2.               Beyond the Written Statement on the 18th of March 2020, there has been no further detail provided. A significant volume of evidence was submitted in response to the NIO consultation in May 2018.[2] To avoid repeating views already (and better) expressed elsewhere, I signal such evidence in the references. Similarly, I make no remarks on any compliance with the Stormont House Agreement (SHA), the Good Friday/Belfast Agreement (GFA) or the European Convention on Human Rights (ECHR).[3]


Executive Summary







  1. I am a senior lecturer in law at the University of Northumbria, Newcastle Upon-Tyne, United Kingdom. This evidence is submitted in my personal capacity and arises from research interests in prosecutorial discretion, conflict-affected societies and reconciliation.[4]

I)               The Equity of the Approach to the Re-Investigation of Cases


  1. The approach outlined by the Rt Hon Secretary of State (para.2 above), raises the following concerns. 


  1. First, ‘[N]ew compelling evidence’ now appears to be the benchmark in determining whether there is a realistic prospect of a prosecution. However, many questions remain unanswered; What is the threshold for ‘new’ and ‘compelling’? Does this mean newly discovered evidence or simply existing evidence that has now been re-evaluated? What is ‘compelling’ (compared to, say, ‘sufficient’) and who will decide the strength and type of evidence that would qualify? What of the normal public-interest stage considerations that prosecutors are entitled to consider, especially those factors that strongly tend in favour of a prosecution?[5]


  1. These questions need to be addressed. Given the decisions are so politically contentious, including among victims, and that the decisions purport to be final, the development of guidelines and/or criteria to illuminate how such discretion is to be exercised is required (at the very least).


  1. Second, the proposal places the cart before the horse in the following respects. Only upon a police investigation can any such ‘new compelling evidence’ be discovered and it is not clear what is less than a ‘full’ police investigation?  Furthermore, it may not be possible to know whether there is a realistic prospect of ‘conviction’ without a prior investigation to establish the evidence base upon which a decision to prosecute can be made. The reference to ‘realistic prospect of prosecution’ therefore conflates (or confuses) the end of the investigative process when a decision to charge is made, with the initial determination of whether there is a case to answer, when a decision to investigate is made.[6]

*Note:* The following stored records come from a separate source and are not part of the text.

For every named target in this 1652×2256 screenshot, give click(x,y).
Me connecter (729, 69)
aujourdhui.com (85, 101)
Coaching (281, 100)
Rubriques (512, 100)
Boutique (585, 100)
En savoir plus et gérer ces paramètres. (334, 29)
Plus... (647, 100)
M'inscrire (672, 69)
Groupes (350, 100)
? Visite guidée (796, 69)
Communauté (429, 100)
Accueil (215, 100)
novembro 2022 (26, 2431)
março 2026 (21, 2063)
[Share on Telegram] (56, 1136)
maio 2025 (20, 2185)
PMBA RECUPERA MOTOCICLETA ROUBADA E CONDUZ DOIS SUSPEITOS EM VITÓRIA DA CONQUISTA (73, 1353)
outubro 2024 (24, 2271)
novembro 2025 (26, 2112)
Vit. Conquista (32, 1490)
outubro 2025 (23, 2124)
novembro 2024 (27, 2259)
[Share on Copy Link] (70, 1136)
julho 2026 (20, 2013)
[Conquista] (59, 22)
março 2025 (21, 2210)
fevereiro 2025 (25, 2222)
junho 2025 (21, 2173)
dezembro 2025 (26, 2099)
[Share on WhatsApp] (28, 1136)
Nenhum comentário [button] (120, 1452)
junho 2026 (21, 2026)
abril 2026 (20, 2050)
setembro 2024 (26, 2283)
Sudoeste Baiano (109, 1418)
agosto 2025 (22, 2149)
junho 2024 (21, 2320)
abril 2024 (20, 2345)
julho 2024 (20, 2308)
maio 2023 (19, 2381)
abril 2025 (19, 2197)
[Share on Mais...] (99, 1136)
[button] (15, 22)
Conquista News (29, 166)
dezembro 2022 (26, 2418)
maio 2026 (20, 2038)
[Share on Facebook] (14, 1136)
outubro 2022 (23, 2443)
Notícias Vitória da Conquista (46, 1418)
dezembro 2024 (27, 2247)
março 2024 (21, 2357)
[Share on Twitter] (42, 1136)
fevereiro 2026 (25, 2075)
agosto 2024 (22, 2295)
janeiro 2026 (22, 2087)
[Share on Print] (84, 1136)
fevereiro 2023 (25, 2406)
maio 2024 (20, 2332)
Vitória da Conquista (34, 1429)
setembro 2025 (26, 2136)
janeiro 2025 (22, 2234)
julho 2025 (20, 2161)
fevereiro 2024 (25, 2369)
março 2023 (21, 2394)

  1. More broadly, the proposal amounts to a significant interference with the principle of prosecutorial independence. The extent of prosecutorial discretion would be heavily curtailed. Prosecutors are ministers of justice and communities’ faith in their independence is essential. In that light, one needs to acknowledge that the proposals are somewhat contaminated by previous debates about a statute of limitations exclusively protecting British military personnel forces[7] leading to the Overseas Operation (Service Personnel and Veterans Bill).[8] This perception may be further entrenched as the touchstone of ‘new compelling evidence’ risks privileging protection (or even offers de facto amnesty) to former British military personnel, precisely because many of those cases were already investigated (however ineffectively) at the time.[9] Given the challenges of building a case, especially when many of alleged military incidents were several decades ago (e.g. 1969-74), the prospect of discovering compelling evidence is likely to be relatively slim.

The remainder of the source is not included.